The District of Columbia’s attorney general informed Sen. Rand Paul (R-Ky.) on Monday that there will not be a probe concerning the mob that attacked him in Washington after the Republican National Convention in August.
“The DC U.S. Attorney today confirmed to me that they will not pursue an investigation of who is funding the thugs who attacked my wife and me and sent a DC police officer to the hospital,” Paul, 57, said in a social media post.
The office of Karl Racine, the U.S. attorney, didn’t respond to a request for comment.
Paul said he was “attacked by an angry mob of over 100” and said the mob threatened him and those with him with pain and even death.
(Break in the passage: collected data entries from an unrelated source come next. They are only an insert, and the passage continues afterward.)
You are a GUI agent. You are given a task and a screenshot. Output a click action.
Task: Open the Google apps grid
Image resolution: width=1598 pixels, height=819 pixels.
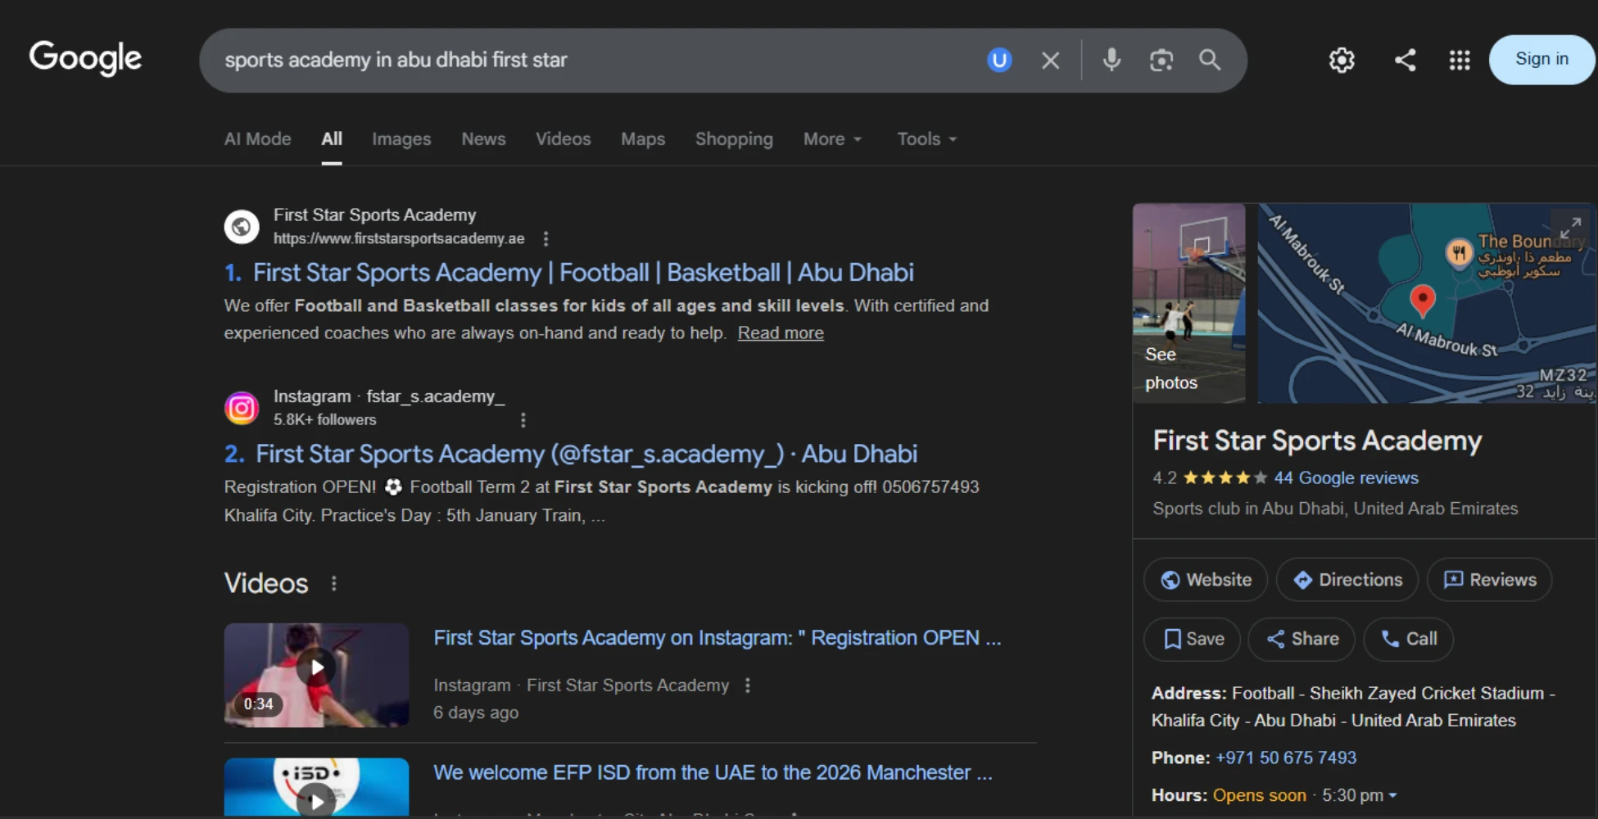(x=1459, y=60)
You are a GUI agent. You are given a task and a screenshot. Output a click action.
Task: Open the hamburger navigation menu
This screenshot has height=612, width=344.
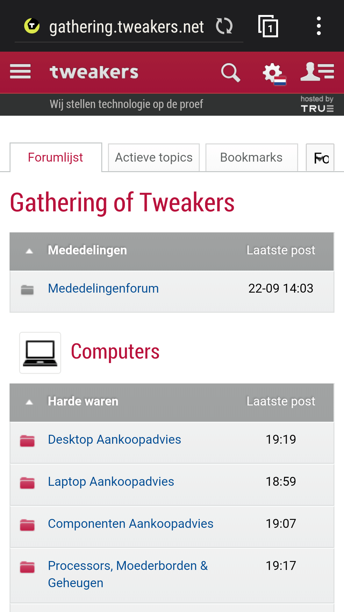click(20, 72)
“I truly believe with every fiber of my being, had they gotten at us, they would have gotten us to the ground,” Paul said later on ”Fox & Friends. “We might not have been killed. We might just have been injured by being kicked in the head or kicked in the stomach until we were senseless.”
Violent attacks happened elsewhere that night. At one point, a group of demonstrators knocked an elderly man wearing a “Trump 2020” shirt to the ground.
Arrests were made, though it wasn’t clear whether any were in relation to the incident involving the Pauls.
Washington Mayor Muriel Bowser, a Democrat, has remained silent on what happened. Her office has not returned requests for comment.